Tenir jusqu’à l’aube. Carole Fives

Tenir jusqu'à l'aubePetit passage par la littérature contemporaine le temps d’un week-end. Voici un roman que j’aurais pu dévorer d’un coup, lire d’une traite. J’ai beaucoup aimé ce roman même si je dois reconnaître que la fin m’a un peu déçue, peut-être trop abrupte pour moi.

Tenir jusqu’à l’aube, c’est le récit d’une mère célibataire qui tente d’élever son enfant, de boucler les fins de mois, de travailler en free lance avec un petit de 2 ans dans les pattes, de se moquer des remarques alentour sur l’éducation qu’elle propose à son fils (et le grand-père y va de ses remarques, la voisine, la dame du pôle emploi…). Mais c’est surtout le récit de l’épuisement et de la solitude, celle que la vie de maman engendre (et d’autant plus quand on est une maman solo), personne ne l’aide, personne ne lui prend son petit qui ne va pas encore à l’école, elle est isolé, ne parle qu’avec un enfant de 2 ans, ne fréquente plus que les parcs et les airs de jeux. Et se ressent le besoin de vivre. Tenir jusqu’à l’aube, c’est la difficulté de concilier vie de maman et éducation tout en préservant une vie personnelle autre que celle professionnelle : c’est se dire qu’on n’est pas allé au ciné depuis…. (on ne s’en souvient même pas), c’est vivre sans se dire « ah je dois aller le récupérer » « ah c’est l’heure », c’est gérer, maison, enfant, travail en s’oubliant…
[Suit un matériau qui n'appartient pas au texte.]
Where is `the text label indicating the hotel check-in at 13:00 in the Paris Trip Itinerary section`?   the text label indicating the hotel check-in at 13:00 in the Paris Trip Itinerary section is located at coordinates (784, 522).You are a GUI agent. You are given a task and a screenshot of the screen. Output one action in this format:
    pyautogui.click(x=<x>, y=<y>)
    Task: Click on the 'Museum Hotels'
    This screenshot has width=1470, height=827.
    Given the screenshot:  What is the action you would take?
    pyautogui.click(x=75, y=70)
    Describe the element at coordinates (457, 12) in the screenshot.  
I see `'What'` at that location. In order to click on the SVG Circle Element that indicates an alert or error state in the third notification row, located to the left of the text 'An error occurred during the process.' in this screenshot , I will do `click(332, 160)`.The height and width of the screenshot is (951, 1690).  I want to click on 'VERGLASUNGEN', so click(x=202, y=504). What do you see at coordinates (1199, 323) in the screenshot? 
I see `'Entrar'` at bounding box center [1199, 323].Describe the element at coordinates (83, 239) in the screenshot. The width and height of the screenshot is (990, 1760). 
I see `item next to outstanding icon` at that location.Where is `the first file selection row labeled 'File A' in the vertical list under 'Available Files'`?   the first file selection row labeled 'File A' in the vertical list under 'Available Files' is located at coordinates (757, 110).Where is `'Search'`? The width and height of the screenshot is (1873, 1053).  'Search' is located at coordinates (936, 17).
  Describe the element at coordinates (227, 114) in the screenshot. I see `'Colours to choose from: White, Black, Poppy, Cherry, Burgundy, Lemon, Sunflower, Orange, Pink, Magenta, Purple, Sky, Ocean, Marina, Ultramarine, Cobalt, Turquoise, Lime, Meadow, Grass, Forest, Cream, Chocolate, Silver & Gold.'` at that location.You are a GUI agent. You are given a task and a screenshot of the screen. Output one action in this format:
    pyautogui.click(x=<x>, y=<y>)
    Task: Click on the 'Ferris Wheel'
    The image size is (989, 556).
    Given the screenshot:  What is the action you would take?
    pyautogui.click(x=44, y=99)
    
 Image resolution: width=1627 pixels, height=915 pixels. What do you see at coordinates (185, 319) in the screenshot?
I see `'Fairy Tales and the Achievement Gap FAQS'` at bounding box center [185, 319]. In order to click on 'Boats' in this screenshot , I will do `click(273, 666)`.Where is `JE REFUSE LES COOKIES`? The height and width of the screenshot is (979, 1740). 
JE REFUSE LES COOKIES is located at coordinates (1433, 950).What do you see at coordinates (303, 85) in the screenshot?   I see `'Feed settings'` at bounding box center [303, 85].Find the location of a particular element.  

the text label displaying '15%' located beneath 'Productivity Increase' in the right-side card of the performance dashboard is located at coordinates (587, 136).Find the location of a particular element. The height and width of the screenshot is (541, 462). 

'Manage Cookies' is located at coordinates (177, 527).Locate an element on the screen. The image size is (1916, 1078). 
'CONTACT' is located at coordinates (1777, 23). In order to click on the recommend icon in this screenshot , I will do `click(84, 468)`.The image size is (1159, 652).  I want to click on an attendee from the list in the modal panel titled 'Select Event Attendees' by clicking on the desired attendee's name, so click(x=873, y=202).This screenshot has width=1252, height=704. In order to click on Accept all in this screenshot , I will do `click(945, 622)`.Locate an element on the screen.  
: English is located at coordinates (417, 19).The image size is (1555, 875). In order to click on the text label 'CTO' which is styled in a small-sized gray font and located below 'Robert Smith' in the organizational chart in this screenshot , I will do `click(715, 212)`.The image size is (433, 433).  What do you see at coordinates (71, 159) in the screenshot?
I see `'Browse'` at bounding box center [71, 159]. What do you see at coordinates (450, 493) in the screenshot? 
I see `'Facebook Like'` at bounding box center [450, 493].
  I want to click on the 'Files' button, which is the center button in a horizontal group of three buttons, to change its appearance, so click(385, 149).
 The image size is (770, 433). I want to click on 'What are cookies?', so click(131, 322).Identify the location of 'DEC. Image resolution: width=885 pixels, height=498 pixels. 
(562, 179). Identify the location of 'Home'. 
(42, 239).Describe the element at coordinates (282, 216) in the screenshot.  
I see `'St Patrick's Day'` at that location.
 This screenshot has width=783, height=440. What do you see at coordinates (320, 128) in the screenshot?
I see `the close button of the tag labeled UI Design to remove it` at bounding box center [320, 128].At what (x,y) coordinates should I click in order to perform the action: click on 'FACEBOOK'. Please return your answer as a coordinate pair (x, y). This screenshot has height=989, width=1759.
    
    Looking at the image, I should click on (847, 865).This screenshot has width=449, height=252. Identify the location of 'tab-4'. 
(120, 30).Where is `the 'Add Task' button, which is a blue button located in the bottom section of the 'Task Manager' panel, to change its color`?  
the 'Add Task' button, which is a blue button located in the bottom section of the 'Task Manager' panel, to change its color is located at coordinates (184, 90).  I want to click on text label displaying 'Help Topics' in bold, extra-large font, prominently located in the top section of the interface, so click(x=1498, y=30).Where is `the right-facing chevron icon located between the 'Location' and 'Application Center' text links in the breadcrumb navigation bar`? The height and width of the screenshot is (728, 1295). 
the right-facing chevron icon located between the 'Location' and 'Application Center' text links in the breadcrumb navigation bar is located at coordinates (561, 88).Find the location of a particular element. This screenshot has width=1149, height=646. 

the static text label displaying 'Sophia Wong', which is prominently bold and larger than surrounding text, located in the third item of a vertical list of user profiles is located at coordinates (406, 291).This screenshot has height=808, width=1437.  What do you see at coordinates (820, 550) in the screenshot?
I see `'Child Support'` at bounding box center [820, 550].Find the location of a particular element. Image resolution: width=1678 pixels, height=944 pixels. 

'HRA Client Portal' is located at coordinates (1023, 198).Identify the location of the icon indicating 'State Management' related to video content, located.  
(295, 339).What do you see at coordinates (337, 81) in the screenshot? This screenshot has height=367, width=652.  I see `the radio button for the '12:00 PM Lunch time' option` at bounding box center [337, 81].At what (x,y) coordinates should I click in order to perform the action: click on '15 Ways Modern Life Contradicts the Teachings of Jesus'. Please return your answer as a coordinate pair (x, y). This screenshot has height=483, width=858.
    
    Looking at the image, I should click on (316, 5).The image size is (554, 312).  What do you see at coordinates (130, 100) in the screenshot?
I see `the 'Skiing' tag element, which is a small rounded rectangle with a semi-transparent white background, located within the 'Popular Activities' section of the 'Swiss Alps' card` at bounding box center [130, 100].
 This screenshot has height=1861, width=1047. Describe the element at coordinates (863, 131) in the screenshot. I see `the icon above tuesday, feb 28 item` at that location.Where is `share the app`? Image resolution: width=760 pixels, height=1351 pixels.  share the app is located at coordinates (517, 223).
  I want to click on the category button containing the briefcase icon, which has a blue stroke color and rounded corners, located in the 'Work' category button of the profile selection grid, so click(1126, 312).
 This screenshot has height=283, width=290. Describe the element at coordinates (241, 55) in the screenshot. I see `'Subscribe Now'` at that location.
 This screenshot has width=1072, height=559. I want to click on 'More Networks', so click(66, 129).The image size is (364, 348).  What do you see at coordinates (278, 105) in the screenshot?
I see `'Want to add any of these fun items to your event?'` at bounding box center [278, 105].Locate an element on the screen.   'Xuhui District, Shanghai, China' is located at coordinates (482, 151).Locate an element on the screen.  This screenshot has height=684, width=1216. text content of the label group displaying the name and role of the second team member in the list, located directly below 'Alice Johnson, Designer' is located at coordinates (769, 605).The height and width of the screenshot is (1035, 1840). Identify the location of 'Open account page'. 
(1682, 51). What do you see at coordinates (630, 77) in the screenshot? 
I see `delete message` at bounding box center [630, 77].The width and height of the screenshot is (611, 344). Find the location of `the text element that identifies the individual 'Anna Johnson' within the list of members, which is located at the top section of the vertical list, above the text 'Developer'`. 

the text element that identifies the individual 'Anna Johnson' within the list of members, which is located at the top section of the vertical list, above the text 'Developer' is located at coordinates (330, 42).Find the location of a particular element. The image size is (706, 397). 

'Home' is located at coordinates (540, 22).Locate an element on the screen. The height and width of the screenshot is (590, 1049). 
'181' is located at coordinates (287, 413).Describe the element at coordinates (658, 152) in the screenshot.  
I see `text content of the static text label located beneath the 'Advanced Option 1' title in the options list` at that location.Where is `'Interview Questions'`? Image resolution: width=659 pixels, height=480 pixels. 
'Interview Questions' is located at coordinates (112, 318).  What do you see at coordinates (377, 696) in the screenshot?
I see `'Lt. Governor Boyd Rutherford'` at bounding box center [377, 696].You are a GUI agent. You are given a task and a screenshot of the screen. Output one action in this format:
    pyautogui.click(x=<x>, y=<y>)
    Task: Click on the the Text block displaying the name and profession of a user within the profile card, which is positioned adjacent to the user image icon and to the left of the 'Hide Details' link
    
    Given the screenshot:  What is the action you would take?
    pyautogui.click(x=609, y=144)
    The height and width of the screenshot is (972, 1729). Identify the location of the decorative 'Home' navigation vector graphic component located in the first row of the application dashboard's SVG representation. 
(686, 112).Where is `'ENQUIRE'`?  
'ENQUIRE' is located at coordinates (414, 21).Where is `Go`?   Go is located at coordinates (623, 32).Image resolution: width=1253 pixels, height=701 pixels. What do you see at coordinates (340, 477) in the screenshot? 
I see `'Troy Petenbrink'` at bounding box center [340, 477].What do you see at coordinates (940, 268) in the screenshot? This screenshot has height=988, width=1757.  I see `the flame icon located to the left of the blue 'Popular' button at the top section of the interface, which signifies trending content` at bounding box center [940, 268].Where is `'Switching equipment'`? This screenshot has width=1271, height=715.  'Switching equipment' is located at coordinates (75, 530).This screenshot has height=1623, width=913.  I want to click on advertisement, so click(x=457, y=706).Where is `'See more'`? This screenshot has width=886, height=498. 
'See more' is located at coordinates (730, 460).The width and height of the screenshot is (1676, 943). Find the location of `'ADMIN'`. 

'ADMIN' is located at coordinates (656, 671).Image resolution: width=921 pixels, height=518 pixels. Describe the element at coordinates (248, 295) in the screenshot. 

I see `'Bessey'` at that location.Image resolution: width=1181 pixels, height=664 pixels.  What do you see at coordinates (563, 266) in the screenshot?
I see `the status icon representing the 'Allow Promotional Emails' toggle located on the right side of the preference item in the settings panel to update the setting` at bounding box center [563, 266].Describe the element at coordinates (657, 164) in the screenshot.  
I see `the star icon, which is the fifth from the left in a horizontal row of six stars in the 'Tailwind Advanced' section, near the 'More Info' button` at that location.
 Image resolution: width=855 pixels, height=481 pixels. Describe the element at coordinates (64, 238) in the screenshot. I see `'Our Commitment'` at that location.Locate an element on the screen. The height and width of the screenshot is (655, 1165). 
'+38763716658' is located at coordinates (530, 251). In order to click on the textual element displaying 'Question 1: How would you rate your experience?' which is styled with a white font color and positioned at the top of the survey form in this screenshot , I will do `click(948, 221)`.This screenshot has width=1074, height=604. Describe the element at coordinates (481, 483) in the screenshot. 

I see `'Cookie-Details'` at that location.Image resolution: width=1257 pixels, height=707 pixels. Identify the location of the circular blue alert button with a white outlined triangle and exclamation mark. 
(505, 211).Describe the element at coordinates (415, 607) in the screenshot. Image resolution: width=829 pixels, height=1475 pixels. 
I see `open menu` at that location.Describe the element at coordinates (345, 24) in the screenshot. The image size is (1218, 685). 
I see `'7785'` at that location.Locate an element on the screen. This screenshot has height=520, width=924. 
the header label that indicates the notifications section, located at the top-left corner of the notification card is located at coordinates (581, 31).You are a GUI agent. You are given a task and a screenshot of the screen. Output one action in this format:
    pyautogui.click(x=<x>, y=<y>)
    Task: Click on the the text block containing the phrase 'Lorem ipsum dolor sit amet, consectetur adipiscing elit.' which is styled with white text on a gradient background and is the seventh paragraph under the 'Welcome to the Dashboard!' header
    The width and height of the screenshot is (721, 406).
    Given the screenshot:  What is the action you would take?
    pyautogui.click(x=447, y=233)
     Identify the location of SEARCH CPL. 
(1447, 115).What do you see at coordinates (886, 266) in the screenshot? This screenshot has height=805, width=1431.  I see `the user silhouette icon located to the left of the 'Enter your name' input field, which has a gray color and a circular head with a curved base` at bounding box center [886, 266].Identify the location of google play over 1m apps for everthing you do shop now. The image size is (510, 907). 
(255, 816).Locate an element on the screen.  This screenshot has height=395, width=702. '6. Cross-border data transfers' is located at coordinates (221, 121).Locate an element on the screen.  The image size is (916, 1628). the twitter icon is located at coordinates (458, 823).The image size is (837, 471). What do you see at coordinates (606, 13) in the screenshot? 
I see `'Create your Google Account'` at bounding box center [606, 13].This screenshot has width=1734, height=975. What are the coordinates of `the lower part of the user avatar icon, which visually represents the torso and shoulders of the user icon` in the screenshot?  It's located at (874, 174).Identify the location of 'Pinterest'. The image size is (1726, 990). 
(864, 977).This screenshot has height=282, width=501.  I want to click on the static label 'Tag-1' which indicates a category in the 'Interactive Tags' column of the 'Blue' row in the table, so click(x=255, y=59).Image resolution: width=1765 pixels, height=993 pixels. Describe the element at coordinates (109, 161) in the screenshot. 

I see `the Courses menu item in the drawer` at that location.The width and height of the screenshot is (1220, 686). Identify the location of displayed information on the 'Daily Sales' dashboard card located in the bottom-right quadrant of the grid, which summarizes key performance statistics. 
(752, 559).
Dans ce roman, cette mère souffre malgré tout l’amour et l’attention qu’elle porte à son enfant. Elle fouille les forums espérant trouver des solutions. A toutes les difficultés d’autorité, d’éducation, de solitude viennent s’ajouter celle financièrement et les questions du petit « où est papa ? », petit fort perturbé auquel elle se dévoue… c’est donc une mère avide de liberté qui commence à sortir seule la nuit quand l’enfant dort, prendre l’air, respirer, marcher à son rythme sans chanter « une souris verte »… malgré la culpabilité, elle prend de plus en plus goût à ses échappées nocturnes. Plusieurs fois je me suis dis que ce roman allait tourner au drame, je m’attendais à un récit tragique… non c’est incisif, c’est direct, c’est prenant, c’est révélateur. Un très joli roman sur cette maman « solo », cette maman courageuse

« Qu’est-ce qu’on ferait sans eux ? Tout ce qu’on faisait avant, voyons! Travailler, se préparer une retrait à peu près digne, dormir sept heures d’affilée, retrouver une vie sociale, faire du sport, aller au cinéma, lire et bien sûr, rêver… rêver, n’est-ce pas la chose la plus agréable au monde. » (p.32)

 

Dans la forêt. Jean Hegland

Dans la forêtJe l’ai enfin lu ! Depuis sa sortie, je le voulais et voilà c’est fait, et je ne suis pas déçue ! En le commençant, j’ai beaucoup repensé aux Les enfants de Noé de Jean Joubert. Effectivement on retrouve les mêmes éléments : une famille bloquée dans sa maison isolée qui doit apprendre à se débrouiller et à vivre sans aucune aide extérieure. Le huis-clos est haletant. Dans la maison en bordure de forêt vivent un père passionnée de littérature, une mère qui transmet l’amour de la danse à sa fille Eva (d’ailleurs les pages dans lesquelles elle décrit sa relation à la danse sont splendides), la deuxième fille est Nell, la cadette, qui se réfugie dans la lecture. C’est elle qui raconte. On ne sait pas pourquoi mais l’essence se raréfie, l’électricité est de plus en plus aléatoire, les avions ne passent plus dans le ciel, les magasins ne sont plus alimentés… bientôt la petite famille ne peut plus se rendre en ville avec son véhicule, ils vivent en vase clos et constatent que les coupures sont de plus en plus longues…. il faut vivre et trouver des solutions, heureusement il y a les conserves de maman, le potager et les encyclopédies de papa.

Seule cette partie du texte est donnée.